Chen Jinhong, front end engineer of Micro Medical Front End Technology Department, a girl who likes to contact with nature!

JavaScript is a programming language with automatic garbage collection. The execution environment is responsible for managing memory while the code is executing. When running JavaScript, you need an engine to handle it, either in a browser or in a Node.js environment. And it must be the perfect choice for you. Let’s take a look at V8’s efficient garbage collection.

How is junk data generated

  • First, let’s look at how junk data is generated. Look at the following code:
 let test = new Object()
 test.a = new Array(10)
Copy the code

When JavaScript executes this code, it first adds a test variable to the global scope and creates an empty object in the heap with its address pointing to Test.

We then create an array of size 10 and point the property address to test.a. The memory layout is as follows:

If, at this point, I assign another object to a, the code looks like this:

test.a = new Object()

The memory layout is as follows:

We can see that the a property, which was referring to an Array object in the heap, now points to another empty object, and then the Array object in the heap is garbage, because we can’t walk from a root object to the Array object, and then the Array object is garbage.

Garbage collection algorithm

The implementation of garbage collection can be divided into the following three steps:

Step 1: Accessibility

From the GC Roots object, traverse all objects in GC Root:

  • Reachable objects: Objects that are iterated through by GC Root are considered reachable, and must be guaranteed to remain in memory.
  • Unreachable objects: Objects that are not traversed by GC Roots are unreachable and tagged, and may be reclaimed.

In a browser environment, there are many GC roots, usually including (but not limited to) the following: the global Window object (located in each iframe); The document DOM tree, which consists of all the native DOM nodes that can be reached by traversing the document; Store variables on the stack.

Step 2: Reclaim memory occupied by unreachable objects

  • All objects marked as recyclable in memory are cleaned uniformly after all tags are completed.

Step 3: Memory defragment

  • After objects are reclaimed frequently, there will be a large amount of discontinuous space in memory, which is called memory fragmentation. When you have a large amount of memory fragmentation, you run out of memory if you need to allocate large contiguous memory, so the last step is to defragment the memory. However, this step is not necessary, for example, the paralgarbage collector we will introduce next does not generate memory fragmentation.

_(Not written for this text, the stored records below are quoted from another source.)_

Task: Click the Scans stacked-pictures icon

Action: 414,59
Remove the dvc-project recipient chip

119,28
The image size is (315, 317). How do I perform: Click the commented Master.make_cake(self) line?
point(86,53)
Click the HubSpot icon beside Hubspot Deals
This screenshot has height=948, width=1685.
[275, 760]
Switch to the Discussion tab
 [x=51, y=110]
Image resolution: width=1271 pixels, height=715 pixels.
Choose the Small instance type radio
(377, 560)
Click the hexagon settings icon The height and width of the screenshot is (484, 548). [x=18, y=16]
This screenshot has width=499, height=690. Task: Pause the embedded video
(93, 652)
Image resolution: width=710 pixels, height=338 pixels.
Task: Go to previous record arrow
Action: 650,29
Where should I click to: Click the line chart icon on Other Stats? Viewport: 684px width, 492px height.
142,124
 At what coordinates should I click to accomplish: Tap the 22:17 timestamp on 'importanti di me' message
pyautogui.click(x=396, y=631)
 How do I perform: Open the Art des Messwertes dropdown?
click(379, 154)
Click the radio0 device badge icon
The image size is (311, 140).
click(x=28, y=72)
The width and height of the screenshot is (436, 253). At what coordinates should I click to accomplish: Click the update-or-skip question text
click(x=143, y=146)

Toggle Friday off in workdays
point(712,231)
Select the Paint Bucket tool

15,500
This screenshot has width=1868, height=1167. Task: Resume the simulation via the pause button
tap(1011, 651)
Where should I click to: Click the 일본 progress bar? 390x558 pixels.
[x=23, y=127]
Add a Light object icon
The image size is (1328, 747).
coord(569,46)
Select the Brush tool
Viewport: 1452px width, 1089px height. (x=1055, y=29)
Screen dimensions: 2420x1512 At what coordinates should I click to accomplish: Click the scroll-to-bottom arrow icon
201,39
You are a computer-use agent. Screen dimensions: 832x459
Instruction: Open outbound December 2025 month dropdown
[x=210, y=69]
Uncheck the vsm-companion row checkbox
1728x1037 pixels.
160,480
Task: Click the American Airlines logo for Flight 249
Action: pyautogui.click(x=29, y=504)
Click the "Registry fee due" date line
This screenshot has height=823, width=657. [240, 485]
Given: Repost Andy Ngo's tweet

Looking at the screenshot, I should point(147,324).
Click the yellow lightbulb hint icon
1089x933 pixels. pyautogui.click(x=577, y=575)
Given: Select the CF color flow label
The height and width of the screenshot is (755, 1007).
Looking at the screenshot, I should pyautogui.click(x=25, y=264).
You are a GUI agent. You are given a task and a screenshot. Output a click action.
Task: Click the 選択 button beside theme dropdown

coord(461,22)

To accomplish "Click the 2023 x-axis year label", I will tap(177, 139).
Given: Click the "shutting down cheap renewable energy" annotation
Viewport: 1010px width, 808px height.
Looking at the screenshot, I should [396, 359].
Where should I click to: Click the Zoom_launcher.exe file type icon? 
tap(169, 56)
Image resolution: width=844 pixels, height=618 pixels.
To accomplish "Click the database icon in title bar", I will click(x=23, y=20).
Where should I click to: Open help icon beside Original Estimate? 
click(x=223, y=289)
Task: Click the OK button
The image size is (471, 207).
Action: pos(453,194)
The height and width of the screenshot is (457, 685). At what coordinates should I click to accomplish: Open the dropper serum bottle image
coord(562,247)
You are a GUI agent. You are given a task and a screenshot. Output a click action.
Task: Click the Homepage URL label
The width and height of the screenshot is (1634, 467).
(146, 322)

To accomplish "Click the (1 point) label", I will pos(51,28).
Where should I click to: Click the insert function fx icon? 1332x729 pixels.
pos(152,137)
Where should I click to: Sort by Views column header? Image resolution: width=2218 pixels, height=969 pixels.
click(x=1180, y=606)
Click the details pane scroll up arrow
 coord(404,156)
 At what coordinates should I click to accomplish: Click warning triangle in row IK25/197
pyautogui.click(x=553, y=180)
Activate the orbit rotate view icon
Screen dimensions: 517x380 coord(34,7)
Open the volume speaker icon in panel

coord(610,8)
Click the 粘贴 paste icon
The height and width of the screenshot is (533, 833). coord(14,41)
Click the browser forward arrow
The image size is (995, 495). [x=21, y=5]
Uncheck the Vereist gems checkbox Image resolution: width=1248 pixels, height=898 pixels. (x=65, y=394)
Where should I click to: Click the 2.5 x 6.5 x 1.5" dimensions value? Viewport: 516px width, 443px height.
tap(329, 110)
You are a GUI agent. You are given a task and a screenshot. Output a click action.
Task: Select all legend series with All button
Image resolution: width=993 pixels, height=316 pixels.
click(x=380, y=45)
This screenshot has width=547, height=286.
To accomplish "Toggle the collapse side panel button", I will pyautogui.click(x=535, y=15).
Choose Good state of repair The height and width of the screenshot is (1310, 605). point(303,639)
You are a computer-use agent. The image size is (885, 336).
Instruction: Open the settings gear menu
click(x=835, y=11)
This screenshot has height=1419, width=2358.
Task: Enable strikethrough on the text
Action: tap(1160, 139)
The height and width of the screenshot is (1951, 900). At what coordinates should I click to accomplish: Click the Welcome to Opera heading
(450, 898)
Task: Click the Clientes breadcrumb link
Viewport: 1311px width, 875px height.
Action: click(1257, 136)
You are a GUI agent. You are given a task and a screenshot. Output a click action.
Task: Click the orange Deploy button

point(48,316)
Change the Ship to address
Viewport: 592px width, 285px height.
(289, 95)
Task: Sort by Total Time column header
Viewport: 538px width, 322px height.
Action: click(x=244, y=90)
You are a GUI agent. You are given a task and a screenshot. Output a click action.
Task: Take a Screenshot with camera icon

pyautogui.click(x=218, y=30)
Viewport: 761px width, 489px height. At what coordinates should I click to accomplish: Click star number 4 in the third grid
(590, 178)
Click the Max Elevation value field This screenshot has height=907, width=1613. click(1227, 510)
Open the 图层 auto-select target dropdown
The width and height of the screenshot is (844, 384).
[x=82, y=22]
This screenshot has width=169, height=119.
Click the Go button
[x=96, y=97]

This is the general garbage collection process. V8 currently uses two garbage collectors, the main garbage collector and the secondary garbage collector. Let’s take a look at how the two collectors collect garbage in detail.

Secondary garbage collector and primary garbage collector

  • In V8, the heap is divided into new generation (which typically supports only 1-8m capacity) and old generation (which holds short-lived objects), and old generation (which holds long-lived objects).

Secondary garbage collector

  • Responsible for the garbage collection of the new generation, most of the small objects will be allocated to the new generation, garbage collection is relatively frequent.
  • Insane garbage data from the new generation is processed using the Scavenge algorithm. Divided into two areas: object area, free area. As shown below:

  • Garbage collection process:

    New objects are stored in the object area. When the object area is nearly full, a garbage cleanup operation is performed.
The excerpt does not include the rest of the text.